Task description | Copy verbatim the passage of the article on email marketing research that starts with "Andy Wood, managing" and goes on through "they connect with.".

Excerpt provided |
══════
Too many firms still not hitting the mark with their email marketing, research shows


Share on LinkedIn

New research from customer insight specialist GI Insight reveals that more than half of UK consumers are not receiving well targeted emails. A UK-wide survey found that 53% of the British public feel that almost all the direct emails they receive from companies and organisations is not relevant to them.

The GI Insight survey of 2,000 UK consumers also shows that while the industry can certainly improve its email targeting, there is ground for optimism in the fact that 73% of respondents declared that they had given a company that they already purchase from permission to email them.

Consumers, however, are much less warm to firms they have not bought from before, the research shows. Only 51% of respondents say they give permission to companies they have not purchased from before to contact them via email.

Andy Wood, managing director of GI Insight, comments: “The results of this survey show that while some firms are devoting more and more effort to personalising and targeting communications, there is still some way to go before the majority of the British public is satisfied with the direct email efforts of the brands they connect with.

“For email to work as an effective medium for both the consumer and organisation, drilling down into customer data and using that obtained insight to more accurately target and personalise the email should become the norm. When a consumer receives an email from a brand they have entrusted with their email address, they clearly expect something more than a carpet-bomb approach. They don’t expect messages that are totally irrelevant to them – or redundant.”
══════
Extracted information |
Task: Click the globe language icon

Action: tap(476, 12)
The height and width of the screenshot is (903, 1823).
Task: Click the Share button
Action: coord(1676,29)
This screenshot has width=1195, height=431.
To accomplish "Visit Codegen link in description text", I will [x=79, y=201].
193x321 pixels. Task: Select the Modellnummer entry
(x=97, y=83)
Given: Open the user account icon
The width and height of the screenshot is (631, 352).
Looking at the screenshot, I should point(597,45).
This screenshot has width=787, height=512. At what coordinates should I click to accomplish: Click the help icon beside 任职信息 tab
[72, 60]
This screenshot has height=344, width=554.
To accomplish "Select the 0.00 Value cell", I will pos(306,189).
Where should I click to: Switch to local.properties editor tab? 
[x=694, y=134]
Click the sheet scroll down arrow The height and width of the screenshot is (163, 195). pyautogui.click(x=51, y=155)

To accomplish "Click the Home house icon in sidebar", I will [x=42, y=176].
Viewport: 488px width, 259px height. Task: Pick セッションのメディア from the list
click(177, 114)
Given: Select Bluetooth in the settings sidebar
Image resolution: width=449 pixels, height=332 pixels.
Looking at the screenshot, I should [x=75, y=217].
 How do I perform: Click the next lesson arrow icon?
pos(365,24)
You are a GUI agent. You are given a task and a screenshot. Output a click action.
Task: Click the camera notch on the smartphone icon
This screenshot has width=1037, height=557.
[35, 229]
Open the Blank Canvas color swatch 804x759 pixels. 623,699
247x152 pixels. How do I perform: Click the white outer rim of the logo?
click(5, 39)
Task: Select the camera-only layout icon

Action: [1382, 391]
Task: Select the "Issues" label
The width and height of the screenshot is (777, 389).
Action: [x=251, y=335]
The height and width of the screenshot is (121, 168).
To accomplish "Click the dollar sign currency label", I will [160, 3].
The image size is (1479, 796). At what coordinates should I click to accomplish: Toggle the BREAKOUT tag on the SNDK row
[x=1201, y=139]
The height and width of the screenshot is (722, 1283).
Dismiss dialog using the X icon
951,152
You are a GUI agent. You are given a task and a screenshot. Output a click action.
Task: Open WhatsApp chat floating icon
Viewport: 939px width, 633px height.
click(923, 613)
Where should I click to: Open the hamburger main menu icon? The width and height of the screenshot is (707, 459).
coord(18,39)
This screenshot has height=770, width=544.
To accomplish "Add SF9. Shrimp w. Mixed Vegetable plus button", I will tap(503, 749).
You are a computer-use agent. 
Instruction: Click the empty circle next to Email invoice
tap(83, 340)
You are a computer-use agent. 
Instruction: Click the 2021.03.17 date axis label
══════
Result below |
Andy Wood, managing director of GI Insight, comments: “The results of this survey show that while some firms are devoting more and more effort to personalising and targeting communications, there is still some way to go before the majority of the British public is satisfied with the direct email efforts of the brands they connect with.